Rulli & Leckerman on Poverty, Disability, and ADA Title I
New on Westlaw: Louis S. Rulli & Jason A. Leckerman, Unfinished Business: The Fading Promise of ADA Enforcement in Federal Courts Under Title I and its Impact on the Poor, 8 J. Gender Race & Just. 595 (2005). From the introduction:
In this article, we explore the relationship between enforcement of the ADA in federal courts and the reasons that the ADA has not, so far, been as successful in opening the doors of the workplace as many had hoped. In doing so, we emphasize how the ADA's failure to live up to its potential in this respect has had, and will continue to have, great ramifications for people who are poor. We have divided the article into two parts. Part I analyzes the general goals of the ADA and the success that the ADA has had in achieving those goals. We begin our analysis by discussing Professor Thomas Stoddard's thoughtful framework for analyzing legislation in which he identified the narrow rule-shifting capacity and the much broader culture-shifting capacity of law. We conclude that the ADA was intended to be culture-shifting. Next, we measure the success of Title I and the other provisions of the Act in achieving this goal and conclude that the ADA, mainly due to the failure of Title I to play its part, has only partially begun to fulfill its culture-shifting purpose and likely will not be able to achieve this ultimate goal without substantial change. We then address why Title I's contributions to a culture shift have failed to materialize. In doing so, we focus heavily on judicial outcomes in filed cases under Title I. We compare our findings with those of other published studies assessing reported cases under Title I and conclude that, year after year, employers continue to win in 92% to 97% of cases that reach a final judicial outcome. We close the first part of our article by examining the impact that such one-sided outcomes have on the willingness of lawyers to undertake new federal litigation under Title I. Relying on current statistical evidence, we conclude that lawyers are quickly retreating from Title I enforcement in our federal courts.My recent work has a somewhat different take on these problems, but the problems are certainly important.
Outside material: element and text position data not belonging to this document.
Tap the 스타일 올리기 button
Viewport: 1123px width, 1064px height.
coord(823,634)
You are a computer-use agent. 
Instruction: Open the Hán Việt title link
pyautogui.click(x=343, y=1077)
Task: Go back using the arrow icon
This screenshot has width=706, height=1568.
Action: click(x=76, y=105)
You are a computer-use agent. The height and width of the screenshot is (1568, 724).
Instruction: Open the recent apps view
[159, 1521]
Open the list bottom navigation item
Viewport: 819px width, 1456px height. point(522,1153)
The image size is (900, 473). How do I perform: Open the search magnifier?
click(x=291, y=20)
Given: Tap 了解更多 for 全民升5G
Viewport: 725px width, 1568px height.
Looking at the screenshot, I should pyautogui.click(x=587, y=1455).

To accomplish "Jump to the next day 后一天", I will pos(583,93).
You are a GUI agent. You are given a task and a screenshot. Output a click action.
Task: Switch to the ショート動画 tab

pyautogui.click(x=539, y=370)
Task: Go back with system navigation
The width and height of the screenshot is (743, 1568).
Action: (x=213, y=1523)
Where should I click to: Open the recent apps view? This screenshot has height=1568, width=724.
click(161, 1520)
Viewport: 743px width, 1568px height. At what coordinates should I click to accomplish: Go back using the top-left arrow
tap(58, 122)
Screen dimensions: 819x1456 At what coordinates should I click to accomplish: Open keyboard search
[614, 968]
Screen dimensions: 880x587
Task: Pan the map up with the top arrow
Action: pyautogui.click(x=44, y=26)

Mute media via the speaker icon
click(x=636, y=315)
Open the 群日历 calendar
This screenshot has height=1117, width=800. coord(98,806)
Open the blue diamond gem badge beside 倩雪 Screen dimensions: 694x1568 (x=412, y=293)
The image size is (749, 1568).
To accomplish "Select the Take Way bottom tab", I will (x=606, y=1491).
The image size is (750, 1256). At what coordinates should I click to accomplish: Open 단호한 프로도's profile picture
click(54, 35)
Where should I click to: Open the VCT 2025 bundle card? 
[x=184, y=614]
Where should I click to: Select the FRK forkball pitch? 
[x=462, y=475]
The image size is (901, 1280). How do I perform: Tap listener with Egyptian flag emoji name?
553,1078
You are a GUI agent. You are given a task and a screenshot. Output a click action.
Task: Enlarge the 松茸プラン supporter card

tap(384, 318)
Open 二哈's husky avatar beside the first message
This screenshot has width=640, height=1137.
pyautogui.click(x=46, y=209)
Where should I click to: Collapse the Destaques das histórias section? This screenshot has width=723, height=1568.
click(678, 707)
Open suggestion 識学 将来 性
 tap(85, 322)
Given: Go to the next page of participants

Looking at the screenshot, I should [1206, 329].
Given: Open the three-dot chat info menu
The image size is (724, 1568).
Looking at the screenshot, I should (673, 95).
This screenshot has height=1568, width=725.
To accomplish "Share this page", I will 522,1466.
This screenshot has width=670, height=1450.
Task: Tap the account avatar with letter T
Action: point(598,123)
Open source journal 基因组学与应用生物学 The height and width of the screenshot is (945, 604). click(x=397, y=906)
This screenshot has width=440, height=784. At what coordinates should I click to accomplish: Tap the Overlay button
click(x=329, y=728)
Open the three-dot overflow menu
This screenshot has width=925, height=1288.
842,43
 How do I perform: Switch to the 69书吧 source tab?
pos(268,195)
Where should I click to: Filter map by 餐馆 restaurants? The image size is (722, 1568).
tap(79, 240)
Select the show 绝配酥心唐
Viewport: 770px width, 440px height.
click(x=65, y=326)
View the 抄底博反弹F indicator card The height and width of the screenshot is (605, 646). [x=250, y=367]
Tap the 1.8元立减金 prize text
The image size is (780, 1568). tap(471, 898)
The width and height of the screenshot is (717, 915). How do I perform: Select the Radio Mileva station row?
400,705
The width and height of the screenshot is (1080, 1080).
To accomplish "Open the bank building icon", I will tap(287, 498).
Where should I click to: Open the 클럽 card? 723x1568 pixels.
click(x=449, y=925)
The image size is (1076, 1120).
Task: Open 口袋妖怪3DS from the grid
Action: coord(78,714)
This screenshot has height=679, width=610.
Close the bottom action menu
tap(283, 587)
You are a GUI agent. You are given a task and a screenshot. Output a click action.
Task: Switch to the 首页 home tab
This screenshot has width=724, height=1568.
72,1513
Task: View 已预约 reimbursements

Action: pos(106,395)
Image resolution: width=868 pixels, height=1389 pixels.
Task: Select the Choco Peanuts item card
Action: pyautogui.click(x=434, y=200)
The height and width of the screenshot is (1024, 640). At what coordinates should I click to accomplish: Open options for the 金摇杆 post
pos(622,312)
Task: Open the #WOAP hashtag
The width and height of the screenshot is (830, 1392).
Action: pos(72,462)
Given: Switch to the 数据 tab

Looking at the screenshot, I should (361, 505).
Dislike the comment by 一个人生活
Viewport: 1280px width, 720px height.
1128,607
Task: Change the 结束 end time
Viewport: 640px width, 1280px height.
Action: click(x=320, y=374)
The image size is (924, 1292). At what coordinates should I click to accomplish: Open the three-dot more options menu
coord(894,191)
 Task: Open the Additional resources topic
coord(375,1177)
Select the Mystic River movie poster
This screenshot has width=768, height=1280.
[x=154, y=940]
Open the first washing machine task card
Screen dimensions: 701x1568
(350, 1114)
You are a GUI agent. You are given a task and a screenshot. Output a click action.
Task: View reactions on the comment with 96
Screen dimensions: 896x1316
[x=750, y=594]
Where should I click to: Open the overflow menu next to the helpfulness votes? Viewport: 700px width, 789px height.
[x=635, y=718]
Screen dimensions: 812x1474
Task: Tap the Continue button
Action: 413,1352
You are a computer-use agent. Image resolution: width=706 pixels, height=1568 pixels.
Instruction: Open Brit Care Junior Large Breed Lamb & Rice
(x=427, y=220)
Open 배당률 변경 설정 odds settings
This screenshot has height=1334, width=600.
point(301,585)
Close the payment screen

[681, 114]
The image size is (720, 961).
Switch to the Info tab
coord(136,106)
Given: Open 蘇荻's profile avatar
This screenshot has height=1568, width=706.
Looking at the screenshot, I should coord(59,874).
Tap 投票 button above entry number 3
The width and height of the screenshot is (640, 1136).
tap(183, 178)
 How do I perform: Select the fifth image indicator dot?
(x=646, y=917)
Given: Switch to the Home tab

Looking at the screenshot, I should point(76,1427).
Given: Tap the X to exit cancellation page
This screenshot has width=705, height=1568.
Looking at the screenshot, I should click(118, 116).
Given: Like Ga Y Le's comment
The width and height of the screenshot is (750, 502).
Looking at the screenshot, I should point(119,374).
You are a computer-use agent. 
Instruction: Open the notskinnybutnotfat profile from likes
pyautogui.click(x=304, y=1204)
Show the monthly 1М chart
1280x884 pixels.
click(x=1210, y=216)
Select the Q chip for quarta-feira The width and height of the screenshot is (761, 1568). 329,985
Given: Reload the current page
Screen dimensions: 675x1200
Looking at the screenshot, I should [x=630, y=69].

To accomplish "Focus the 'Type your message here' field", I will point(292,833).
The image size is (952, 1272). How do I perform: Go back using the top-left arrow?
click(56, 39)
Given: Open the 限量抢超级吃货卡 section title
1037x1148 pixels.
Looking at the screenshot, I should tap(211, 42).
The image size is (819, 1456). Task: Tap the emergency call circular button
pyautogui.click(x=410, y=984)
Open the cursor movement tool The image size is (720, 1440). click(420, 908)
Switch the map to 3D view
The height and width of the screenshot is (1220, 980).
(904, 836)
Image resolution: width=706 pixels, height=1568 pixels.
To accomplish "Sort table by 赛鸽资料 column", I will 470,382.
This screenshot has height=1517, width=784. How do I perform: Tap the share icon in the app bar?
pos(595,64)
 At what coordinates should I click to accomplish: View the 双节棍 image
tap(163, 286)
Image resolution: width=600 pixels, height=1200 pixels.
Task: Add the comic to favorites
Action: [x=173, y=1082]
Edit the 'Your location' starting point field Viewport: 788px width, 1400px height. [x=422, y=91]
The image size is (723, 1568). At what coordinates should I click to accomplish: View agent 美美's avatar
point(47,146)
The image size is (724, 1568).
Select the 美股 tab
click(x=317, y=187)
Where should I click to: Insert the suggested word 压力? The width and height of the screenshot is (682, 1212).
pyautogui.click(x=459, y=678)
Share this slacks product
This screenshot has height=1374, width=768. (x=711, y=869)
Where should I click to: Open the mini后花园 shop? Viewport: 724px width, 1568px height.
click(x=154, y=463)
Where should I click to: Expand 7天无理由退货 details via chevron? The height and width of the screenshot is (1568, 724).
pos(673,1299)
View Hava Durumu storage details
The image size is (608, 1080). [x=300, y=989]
In the second part of the Article, we look more closely at the nexus between disability and poverty and ask whether the poor are able to confront discrimination in the workplace by turning to the federal courts. We discuss the special problems that the poor face in obtaining access to counsel and in trying to litigate on their own. Once again, based on statistical evidence, we conclude that poor people with disabilities have largely turned away from federal courts as a means of enforcing their rights under Title I.
Finally, in an epilogue, we summarize our findings and offer some suggestions that, if adopted, might bring us closer to the day when culture-shifting change arrives in the workplace for people with disabilities.